Plaintiff Bianca A. Hughley, an African American woman, alleges that her former employer, JetBlue Airways Corporation ("JetBlue"), and former general manager, Adrian Lopez, subjected her to unequal terms and conditions of employment, engaged in retaliatory conduct, and terminated her employment in violation of Title VII of the Civil Rights Act of 1964 ("Title VII"), 42 U.S.C. §§ 2000e, et seq. (2018). (Compl. at 3-5, ECF No. 1).
Unless otherwise noted, the Court takes the facts from Hughley's Complaint (ECF No. 1) and accepts them as true.
On or about March 30, 2018, Hughley was "falsely accused of leaving work early," and she informed Lopez that she was being subjected to harassment and retaliation. (Id. at 6). Lopez issued Hughley a disciplinary infraction on April 12, 2018, even though he allegedly knew that Hughley did not leave work early. (Id.). At some point, Hughley contacted human resources, and Liz Rodriguez scheduled a teleconference with Hughley and Lopez to discuss the infraction and Hughley's harassment claims. (Id.). During the call, Lopez stated that he was not withdrawing the infraction. (Id.). Dissatisfied with the outcome of the teleconference, Hughley called Rodriguez's manager. (Id.). However, it is unclear from the Complaint if Hughley actually spoke to her manager. Sometime thereafter, Lopez terminated Hughley. (Id.).
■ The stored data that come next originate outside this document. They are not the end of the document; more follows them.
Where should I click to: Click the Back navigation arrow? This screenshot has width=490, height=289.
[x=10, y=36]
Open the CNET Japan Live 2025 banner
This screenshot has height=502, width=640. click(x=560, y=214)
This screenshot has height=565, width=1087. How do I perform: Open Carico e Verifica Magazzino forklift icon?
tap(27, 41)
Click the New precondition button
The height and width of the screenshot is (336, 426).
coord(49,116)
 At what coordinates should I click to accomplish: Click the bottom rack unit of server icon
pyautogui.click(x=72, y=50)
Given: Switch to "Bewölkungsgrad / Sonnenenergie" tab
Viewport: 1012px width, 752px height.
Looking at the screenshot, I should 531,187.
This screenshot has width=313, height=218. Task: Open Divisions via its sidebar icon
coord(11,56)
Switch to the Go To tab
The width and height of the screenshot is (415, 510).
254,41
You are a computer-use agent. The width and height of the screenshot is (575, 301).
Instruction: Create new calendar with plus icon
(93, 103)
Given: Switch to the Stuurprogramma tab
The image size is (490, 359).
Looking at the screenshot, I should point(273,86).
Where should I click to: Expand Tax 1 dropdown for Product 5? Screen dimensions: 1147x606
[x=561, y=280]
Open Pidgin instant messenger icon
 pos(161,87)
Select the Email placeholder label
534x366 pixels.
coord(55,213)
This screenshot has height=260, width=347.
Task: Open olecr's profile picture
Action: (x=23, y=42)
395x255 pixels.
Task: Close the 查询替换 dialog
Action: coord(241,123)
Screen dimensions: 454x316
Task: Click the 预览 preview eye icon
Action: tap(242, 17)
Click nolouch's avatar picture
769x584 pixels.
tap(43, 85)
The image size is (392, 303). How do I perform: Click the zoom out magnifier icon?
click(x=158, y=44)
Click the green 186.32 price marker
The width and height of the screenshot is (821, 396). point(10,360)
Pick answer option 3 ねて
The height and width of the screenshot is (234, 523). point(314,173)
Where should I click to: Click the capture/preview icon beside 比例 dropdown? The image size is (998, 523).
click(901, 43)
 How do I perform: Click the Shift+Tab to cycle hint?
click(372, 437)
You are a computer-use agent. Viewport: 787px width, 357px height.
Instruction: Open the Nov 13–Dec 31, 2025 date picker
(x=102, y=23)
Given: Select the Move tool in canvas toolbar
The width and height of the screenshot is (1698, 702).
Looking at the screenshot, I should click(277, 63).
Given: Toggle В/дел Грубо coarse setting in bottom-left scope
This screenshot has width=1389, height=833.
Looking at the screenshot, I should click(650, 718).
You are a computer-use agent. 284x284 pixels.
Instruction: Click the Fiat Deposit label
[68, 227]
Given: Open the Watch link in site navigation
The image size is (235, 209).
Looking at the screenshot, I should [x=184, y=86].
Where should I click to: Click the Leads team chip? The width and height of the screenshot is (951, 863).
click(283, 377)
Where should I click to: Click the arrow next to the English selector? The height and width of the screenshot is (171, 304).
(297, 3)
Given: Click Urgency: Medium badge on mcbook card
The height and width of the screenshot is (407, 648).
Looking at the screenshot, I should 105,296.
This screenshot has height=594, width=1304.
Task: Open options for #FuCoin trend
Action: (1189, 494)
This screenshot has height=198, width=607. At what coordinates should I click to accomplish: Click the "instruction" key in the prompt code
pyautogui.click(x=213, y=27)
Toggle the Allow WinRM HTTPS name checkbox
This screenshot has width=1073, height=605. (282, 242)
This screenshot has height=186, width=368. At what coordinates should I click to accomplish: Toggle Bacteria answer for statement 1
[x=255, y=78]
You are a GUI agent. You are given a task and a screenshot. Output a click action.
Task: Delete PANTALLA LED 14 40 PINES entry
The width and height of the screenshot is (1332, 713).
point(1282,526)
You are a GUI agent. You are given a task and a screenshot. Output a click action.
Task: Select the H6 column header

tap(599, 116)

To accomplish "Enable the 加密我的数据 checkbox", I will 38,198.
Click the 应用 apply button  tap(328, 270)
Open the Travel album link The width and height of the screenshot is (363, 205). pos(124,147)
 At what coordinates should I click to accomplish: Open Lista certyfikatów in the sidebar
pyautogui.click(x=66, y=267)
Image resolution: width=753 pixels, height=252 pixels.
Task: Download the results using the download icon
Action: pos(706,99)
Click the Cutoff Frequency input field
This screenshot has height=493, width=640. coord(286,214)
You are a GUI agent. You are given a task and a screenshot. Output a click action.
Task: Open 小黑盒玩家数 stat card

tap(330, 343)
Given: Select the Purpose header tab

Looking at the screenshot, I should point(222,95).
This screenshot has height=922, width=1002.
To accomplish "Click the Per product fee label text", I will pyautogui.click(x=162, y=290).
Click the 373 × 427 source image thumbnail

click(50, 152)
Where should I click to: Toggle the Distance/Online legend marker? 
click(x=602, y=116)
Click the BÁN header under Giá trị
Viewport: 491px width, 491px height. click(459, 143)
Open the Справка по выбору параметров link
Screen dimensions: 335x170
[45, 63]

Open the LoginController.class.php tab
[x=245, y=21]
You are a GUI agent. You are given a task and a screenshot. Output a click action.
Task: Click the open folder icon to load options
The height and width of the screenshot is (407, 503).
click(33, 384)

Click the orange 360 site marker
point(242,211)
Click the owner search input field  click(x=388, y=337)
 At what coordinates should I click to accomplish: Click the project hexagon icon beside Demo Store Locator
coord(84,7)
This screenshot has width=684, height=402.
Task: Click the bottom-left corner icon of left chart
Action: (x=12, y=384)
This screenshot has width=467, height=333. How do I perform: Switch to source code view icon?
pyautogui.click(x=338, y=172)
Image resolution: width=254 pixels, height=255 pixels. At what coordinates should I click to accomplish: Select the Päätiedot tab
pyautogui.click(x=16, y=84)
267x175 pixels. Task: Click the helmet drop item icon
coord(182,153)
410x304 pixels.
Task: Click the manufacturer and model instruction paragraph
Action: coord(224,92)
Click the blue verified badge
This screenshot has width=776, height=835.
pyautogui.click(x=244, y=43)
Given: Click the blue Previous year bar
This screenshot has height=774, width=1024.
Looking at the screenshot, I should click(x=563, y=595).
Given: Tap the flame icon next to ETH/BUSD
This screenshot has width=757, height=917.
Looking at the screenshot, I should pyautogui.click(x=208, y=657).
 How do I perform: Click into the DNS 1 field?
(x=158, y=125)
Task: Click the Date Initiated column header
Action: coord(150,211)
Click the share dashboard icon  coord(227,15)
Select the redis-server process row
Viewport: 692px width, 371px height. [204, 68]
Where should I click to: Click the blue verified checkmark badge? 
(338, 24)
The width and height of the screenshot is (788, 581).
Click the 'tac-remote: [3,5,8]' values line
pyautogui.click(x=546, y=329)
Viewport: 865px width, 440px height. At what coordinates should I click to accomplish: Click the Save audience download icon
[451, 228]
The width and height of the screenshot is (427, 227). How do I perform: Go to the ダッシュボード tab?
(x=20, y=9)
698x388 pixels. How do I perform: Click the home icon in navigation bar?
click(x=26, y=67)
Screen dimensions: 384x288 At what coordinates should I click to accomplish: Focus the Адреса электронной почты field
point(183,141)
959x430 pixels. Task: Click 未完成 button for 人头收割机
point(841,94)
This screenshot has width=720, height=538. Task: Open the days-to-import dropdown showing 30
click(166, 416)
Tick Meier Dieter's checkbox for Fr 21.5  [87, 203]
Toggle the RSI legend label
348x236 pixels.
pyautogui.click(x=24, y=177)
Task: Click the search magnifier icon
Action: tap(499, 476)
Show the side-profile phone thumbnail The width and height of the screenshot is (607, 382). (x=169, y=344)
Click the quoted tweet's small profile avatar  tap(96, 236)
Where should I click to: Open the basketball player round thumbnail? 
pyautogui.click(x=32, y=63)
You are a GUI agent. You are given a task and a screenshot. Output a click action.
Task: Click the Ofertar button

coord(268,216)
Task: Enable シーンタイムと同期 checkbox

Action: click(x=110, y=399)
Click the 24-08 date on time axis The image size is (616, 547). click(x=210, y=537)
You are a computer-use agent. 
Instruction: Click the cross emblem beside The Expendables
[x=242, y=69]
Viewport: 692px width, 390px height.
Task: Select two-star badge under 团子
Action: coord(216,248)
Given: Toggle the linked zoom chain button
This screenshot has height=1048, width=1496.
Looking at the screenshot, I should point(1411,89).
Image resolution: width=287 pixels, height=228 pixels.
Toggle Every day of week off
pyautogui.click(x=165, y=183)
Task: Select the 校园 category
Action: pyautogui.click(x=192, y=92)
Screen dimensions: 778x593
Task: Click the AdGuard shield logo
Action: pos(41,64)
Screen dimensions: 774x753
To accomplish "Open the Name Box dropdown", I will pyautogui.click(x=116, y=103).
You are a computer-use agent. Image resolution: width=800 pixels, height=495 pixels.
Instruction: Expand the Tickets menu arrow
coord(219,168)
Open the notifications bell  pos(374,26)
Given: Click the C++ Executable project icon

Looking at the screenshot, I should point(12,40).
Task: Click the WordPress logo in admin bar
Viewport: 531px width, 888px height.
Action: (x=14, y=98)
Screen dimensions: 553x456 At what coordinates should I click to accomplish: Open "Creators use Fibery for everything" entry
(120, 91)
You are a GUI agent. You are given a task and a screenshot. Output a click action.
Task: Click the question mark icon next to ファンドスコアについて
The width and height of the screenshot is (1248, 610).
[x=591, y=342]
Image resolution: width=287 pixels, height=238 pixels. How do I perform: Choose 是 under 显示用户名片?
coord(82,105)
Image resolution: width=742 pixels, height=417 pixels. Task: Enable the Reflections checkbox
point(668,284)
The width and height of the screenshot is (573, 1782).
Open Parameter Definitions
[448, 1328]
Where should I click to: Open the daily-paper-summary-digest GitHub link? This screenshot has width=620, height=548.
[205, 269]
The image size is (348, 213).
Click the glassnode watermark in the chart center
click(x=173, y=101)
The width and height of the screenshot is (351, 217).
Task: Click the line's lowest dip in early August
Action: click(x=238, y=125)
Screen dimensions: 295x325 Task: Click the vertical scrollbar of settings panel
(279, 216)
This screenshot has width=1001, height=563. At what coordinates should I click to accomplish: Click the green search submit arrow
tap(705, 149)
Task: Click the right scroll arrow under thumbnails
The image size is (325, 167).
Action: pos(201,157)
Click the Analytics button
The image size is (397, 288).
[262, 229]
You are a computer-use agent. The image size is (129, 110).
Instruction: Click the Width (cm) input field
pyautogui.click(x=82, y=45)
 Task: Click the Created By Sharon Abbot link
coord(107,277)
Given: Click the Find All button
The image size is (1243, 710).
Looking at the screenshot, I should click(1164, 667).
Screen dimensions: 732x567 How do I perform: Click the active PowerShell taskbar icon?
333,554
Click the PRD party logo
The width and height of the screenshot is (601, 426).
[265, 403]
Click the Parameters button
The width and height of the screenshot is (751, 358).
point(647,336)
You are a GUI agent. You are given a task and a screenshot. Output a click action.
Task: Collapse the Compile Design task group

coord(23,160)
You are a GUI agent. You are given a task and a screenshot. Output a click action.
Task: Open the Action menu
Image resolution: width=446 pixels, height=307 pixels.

The Complaint fails to identify the individuals who were allegedly harassing and retaliating against Hughley, the precise nature of their conduct, or when the conduct occurred.
On June 21, 2018, Hughley filed a charge with the Equal Employment Opportunity Commission ("EEOC"). (Id.). Hughley received a Notice of Right to Sue Letter on September 29, 2019. (Id.). On December 10, 2019, Hughley, proceeding pro se, sued JetBlue and Lopez, alleging discrimination based on race and gender in violation of Title VII. (ECF No. 1). Hughley seeks an unspecified amount in backpay and $25 million in damages. (Compl. at 7).
Hughley failed to attach a copy of her EEOC charge or the Right to Sue Letter, so it is unclear what discrimination claims she submitted for EEOC review.
On February 20, 2020, Lopez filed a Motion to Dismiss pursuant to Federal Rule of Civil Procedure 12(b)(6). (ECF No. 12). The Clerk of the Court mailed Hughley a Rule 12 Letter on February 24, 2020, informing Hughley that she had twenty-eight days from the date of the notice to oppose Lopez's Motion. (ECF No. 16). Because that deadline fell between March 16, 2020 and June 5, 2020, Hughley automatically received an additional eighty-four days to respond to the Motion pursuant to the standing order governing the Court's operations during the COVID-19 pandemic. (See Standing Order 2020-07, In re Standing Orders, No. 1:00-mc-00308 (filed D.Md. Apr. 10, 2020), ECF No. 99). Accordingly, Hughley's opposition was due no later than June 15, 2020. On June 10, 2020, Hughley filed a Request for Extension, seeking an unspecified amount of time to respond to the Motion. (ECF No. 19). To date, Lopez has not filed an opposition to Hughley's Request.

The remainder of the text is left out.